**Prompt**:
Continue the Apache Pig Latin tutorial on group and join operators, starting right after its final sentence.

**Passage to read**:
Apache Pig Latin provides the below list of group and joins operators.
Let us see each operator in detail.
1. GROUP Operator
The GROUP operator performs the grouping of the same group key tuples. After processing the generated output is a relation that has a tuple per group.
Syntax:
grunt> alias = GROUP alias { ALL | BY exp} [, alias ALL | BY exp …] [USING 'collected' | 'merge'] [PARTITION BY partit] [PARALLEL n];
To perform GROUP operation, first, we will load a file name “employee.txt” in HDFS “/pigexample/” location. The content of the file is mentioned below.
1001,James,Butt,New Orleans,Orleans
1002,Josephine,Darakjy,Brighton,Livingston
1003,Art,Venere,Bridgeport,Gloucester
1004,Lenna,Paprocki,Anchorage,Anchorage
1005,Donette,Foller,Hamilton,Butler
1006,Simona,Morasca,Ashland,Ashland
1007,Mitsue,Tollner,Chicago,Cook
1008,Leota,Dilliard,San Jose,Santa
1009,Sage,Wieser,Sioux Falls,Minnehaha
Command:
grunt> employees = LOAD '/pigexample/employee.txt' USING PigStorage(',') as (empid:int,firstname:chararray,lastname:chararray,city:chararray,county:chararray );
a. GROUP by Single column
Will use the GROUP operator to perform grouping on schema “employees” by city.

**Provided data**:
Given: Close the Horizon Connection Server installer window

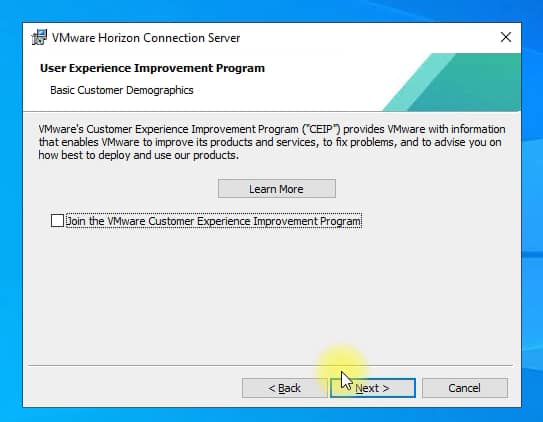Looking at the screenshot, I should (x=506, y=37).
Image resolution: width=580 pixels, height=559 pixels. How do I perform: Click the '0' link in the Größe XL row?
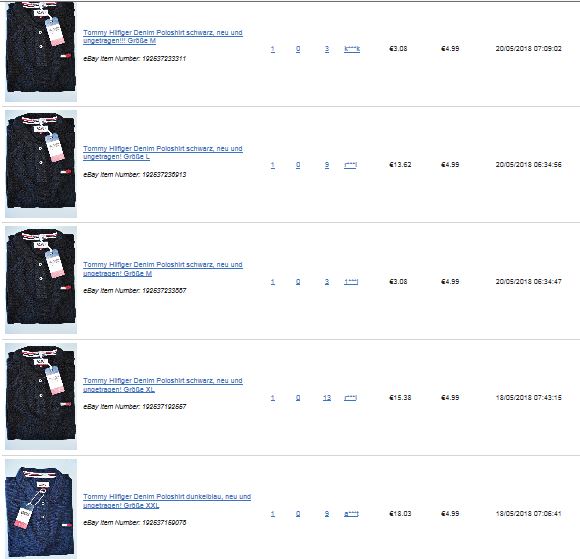click(x=298, y=398)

**Result**:
After that, we will use the DUMP operator to print the records on the terminal.
Command:
grunt> groupdata = GROUP employees by city;
grunt> DUMP groupdata;
Output:
We can see from the output that two columns are generated.
- The first column is a city that we used to group the data.
- The second column is showing the city-wise data.
b. GROUP by Multi-Column
We will use the GROUP operator to perform grouping on relation “employees” by city and county.
After that, we will use the DUMP operator to print the records on the terminal.
Command:
grunt> groupdata = GROUP employees by (city,county);
grunt> DUMP groupdata;
Output:
2. COGROUP Operator
2. COGROUP Operator
COGROUP operators are similar to the GROUP operator in which the GRPOUP operators works on one relation on the other hand the COGROUP operators work on the two and more relations.
Syntax:
grunt> alias = COGROUP alias { ALL | BY exp} [, alias ALL | BY exp …] [USING 'collected' | 'merge'] [PARTITION BY partit] [PARALLEL n];
To perform COGROUP operation we have taken two datasets “employee.txt” and “department.txt”. We will put both files in HDFS location “/pigexample/”.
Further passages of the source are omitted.